Your answer must be the lines from the one holding "You are a computer-use agent." through the final line of the entries below, copied exactly, with no pictures.

**Records for this exercise:**
- Opening Delimiter -

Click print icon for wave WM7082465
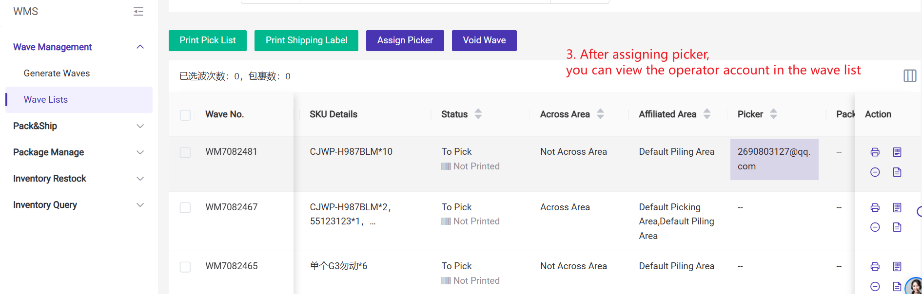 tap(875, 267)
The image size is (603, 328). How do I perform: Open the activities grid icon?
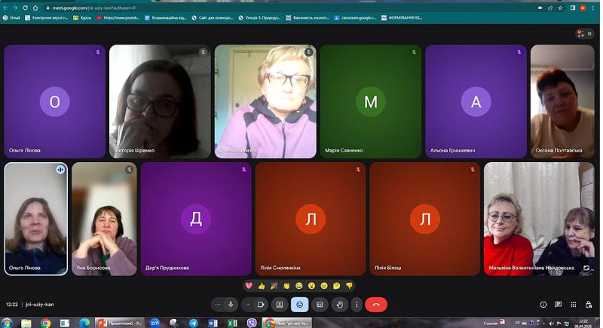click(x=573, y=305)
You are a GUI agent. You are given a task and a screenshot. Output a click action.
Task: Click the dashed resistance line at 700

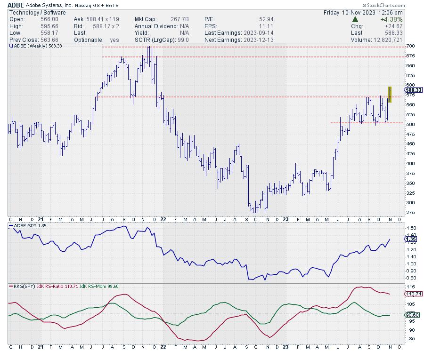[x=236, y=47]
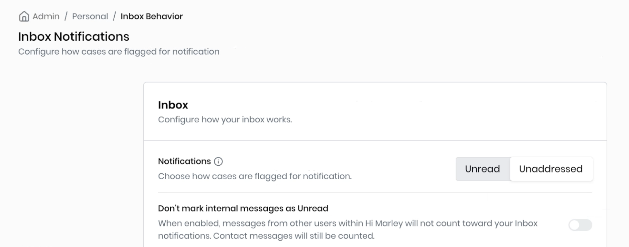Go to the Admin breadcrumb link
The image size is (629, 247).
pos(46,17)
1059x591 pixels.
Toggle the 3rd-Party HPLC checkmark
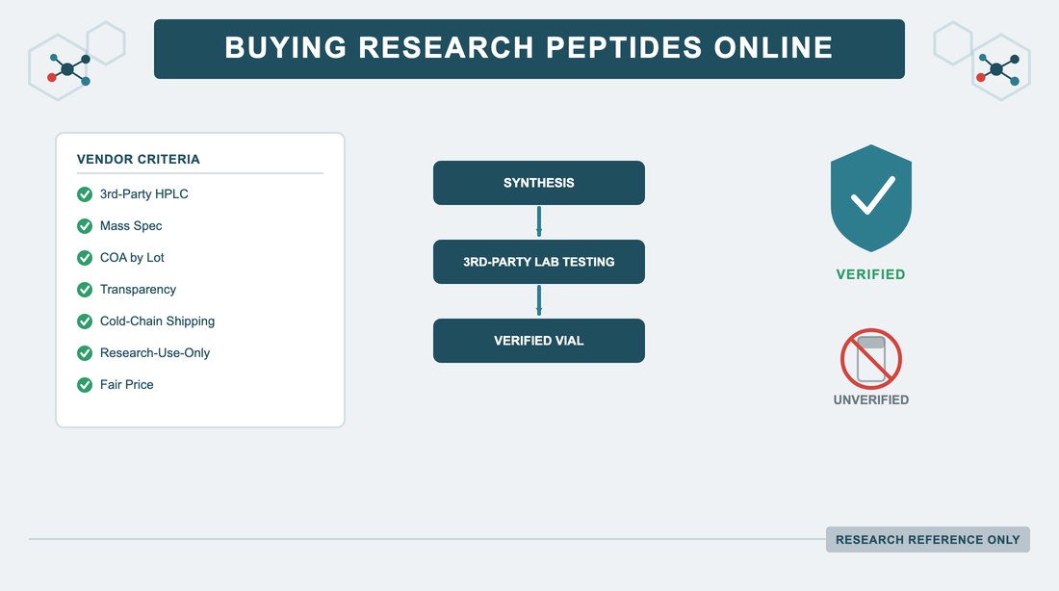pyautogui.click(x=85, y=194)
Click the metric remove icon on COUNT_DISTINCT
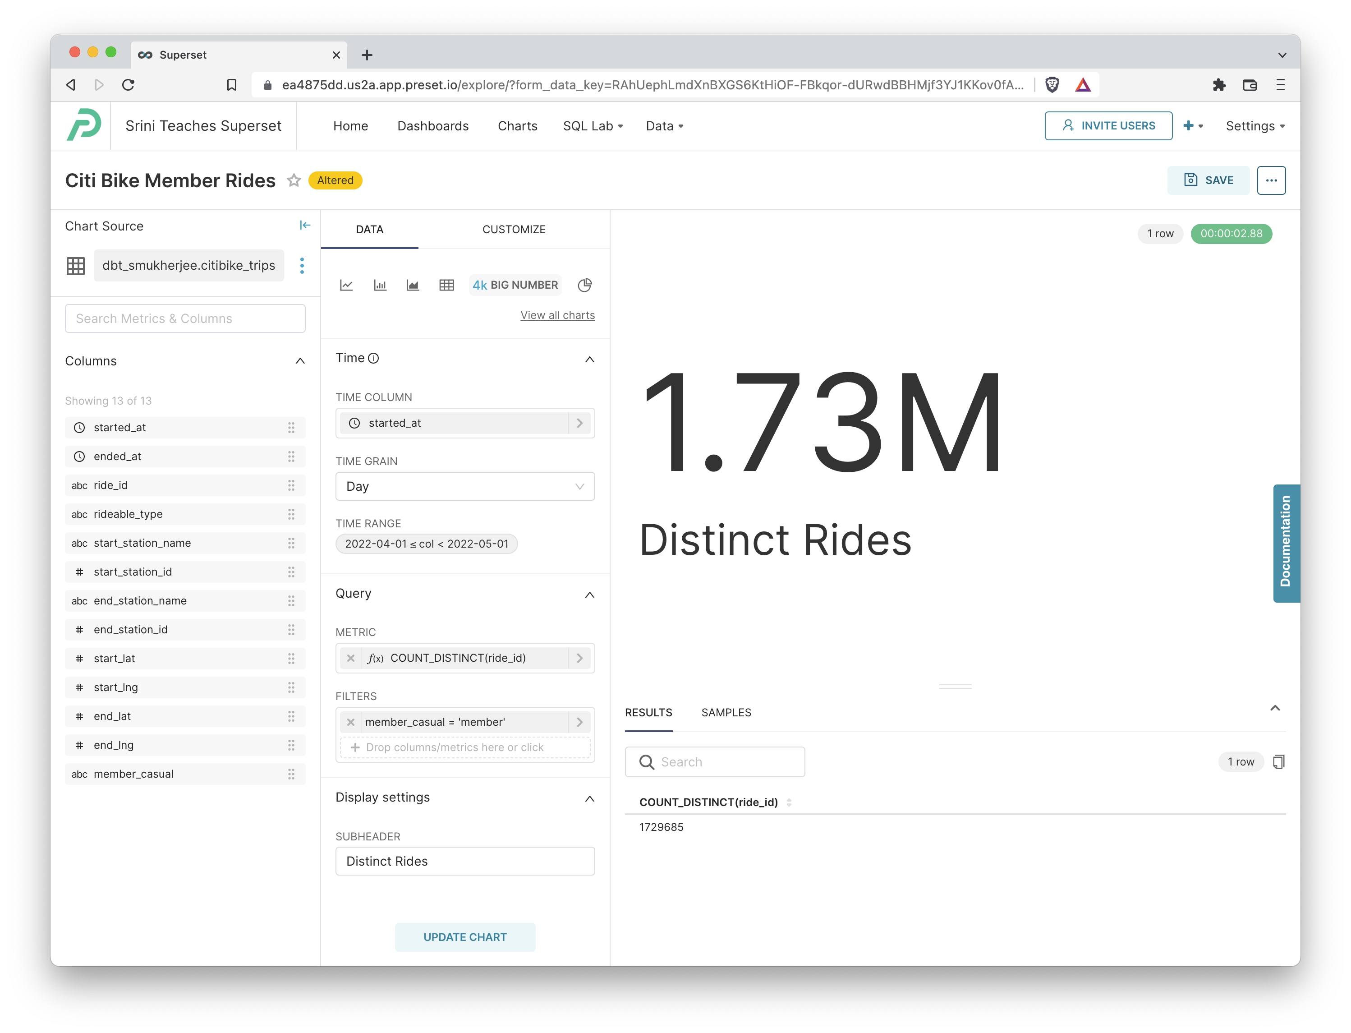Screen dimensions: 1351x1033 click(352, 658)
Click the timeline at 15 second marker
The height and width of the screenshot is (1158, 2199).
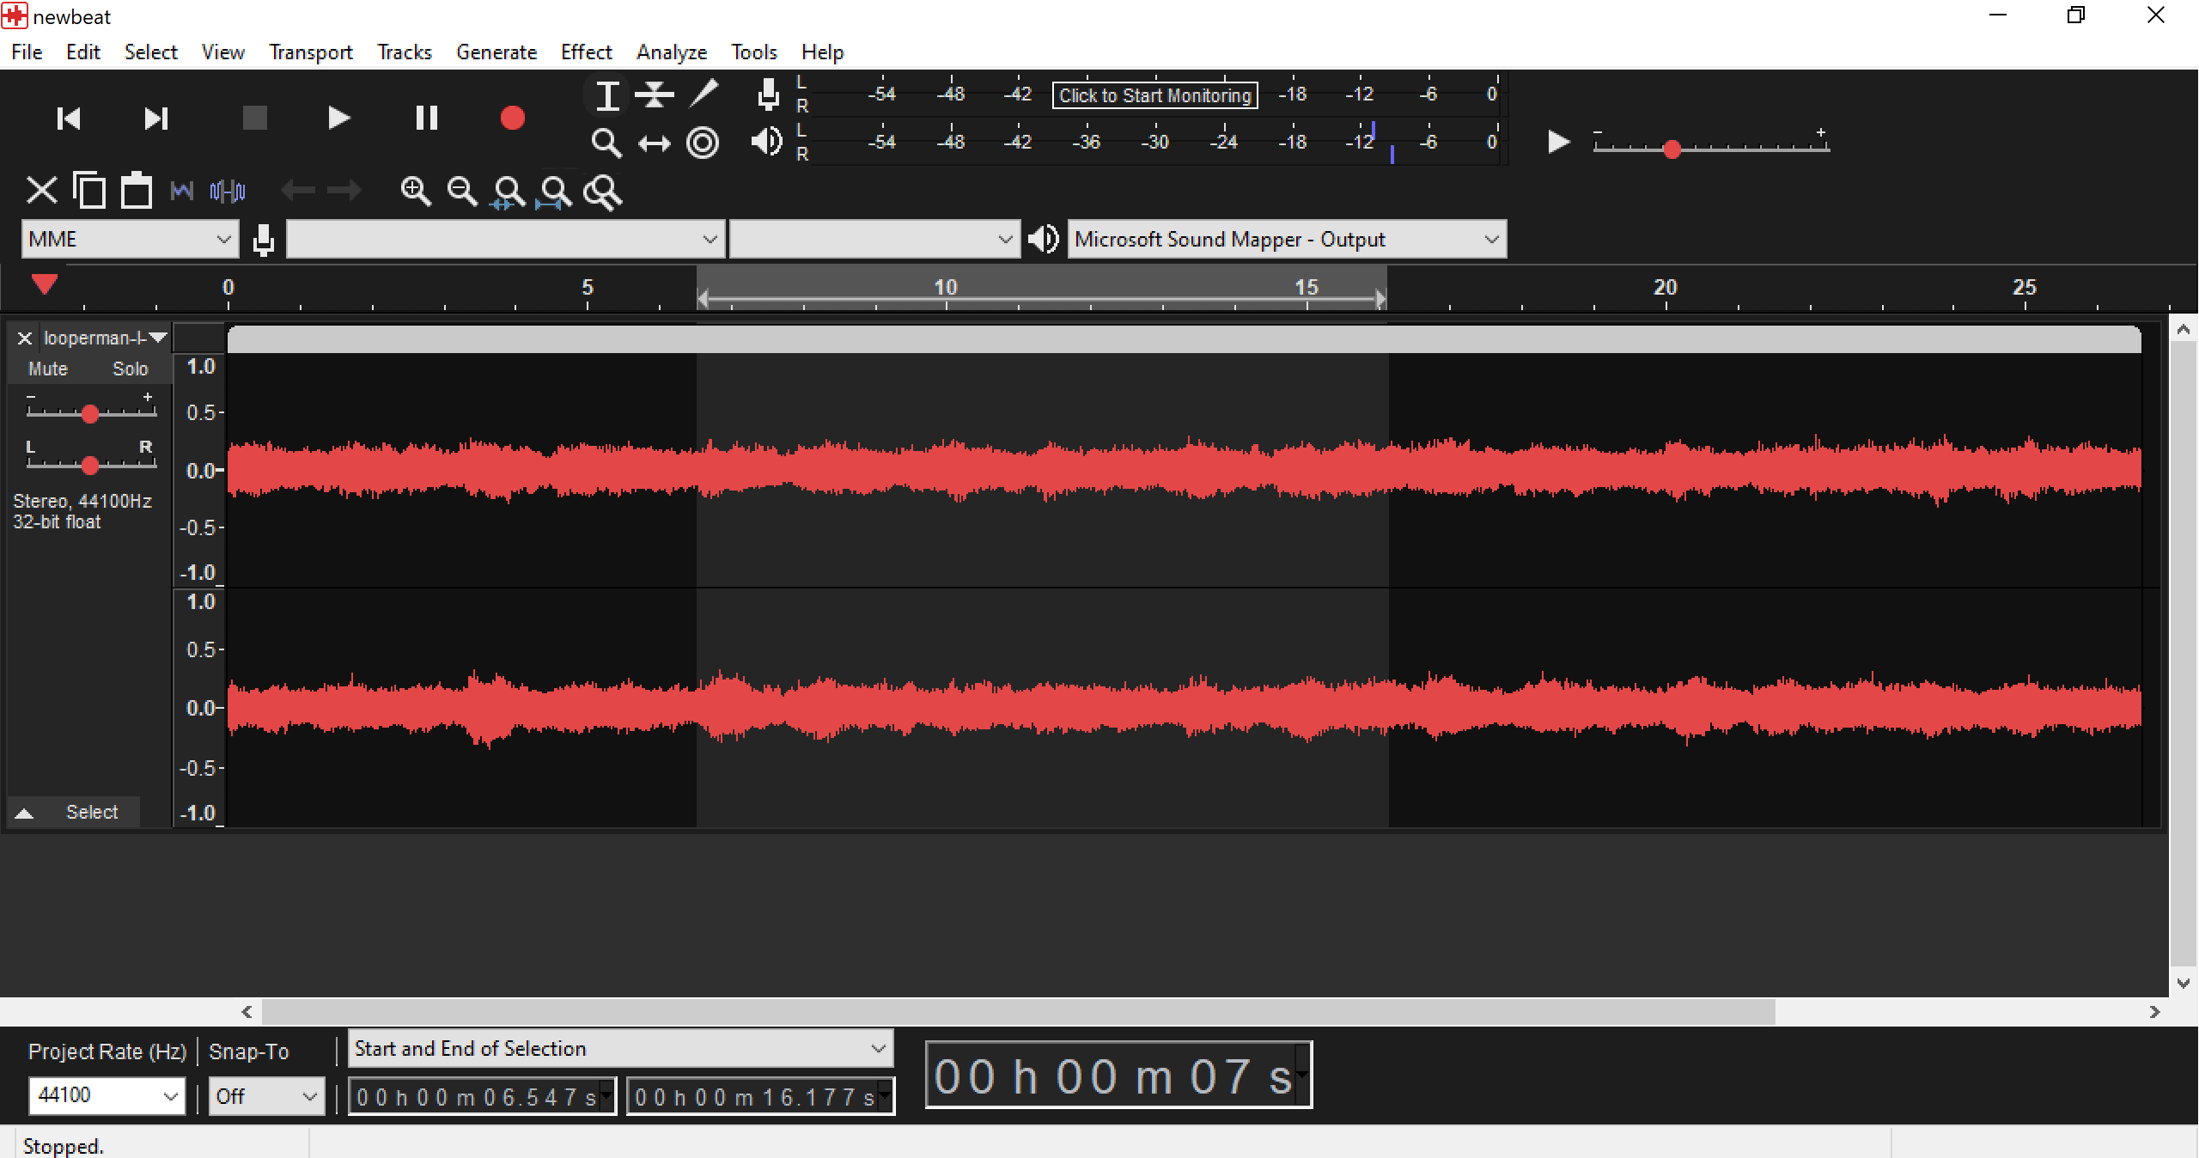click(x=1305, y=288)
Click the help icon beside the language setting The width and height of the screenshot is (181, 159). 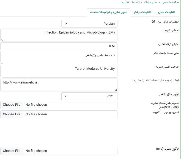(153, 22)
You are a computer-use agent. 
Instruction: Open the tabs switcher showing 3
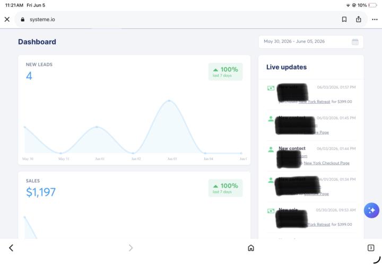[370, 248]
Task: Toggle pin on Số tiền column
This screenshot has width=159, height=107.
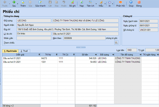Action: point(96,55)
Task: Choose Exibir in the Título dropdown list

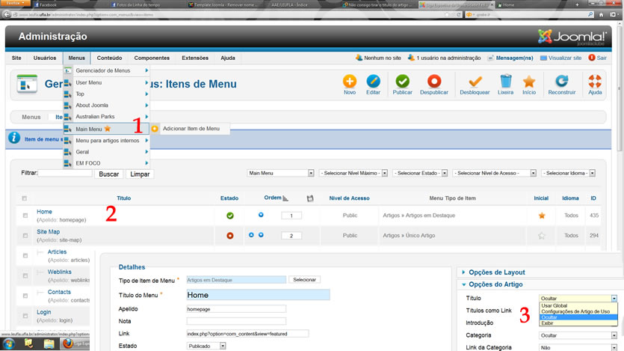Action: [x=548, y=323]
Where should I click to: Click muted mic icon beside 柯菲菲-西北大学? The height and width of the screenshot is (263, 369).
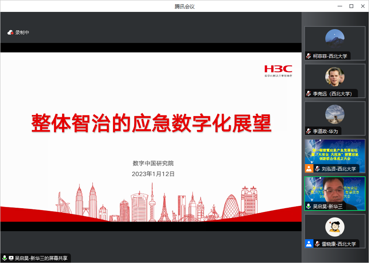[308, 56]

- Closing Delimiter -

**Exercise response:**
You are a computer-use agent. 
Instruction: Open the tabs switcher showing 3
[370, 248]
Task: Toggle pin on Số tiền column
This screenshot has width=159, height=107.
Action: point(96,55)
Task: Choose Exibir in the Título dropdown list

Action: [x=548, y=323]
Where should I click to: Click muted mic icon beside 柯菲菲-西北大学? The height and width of the screenshot is (263, 369).
[308, 56]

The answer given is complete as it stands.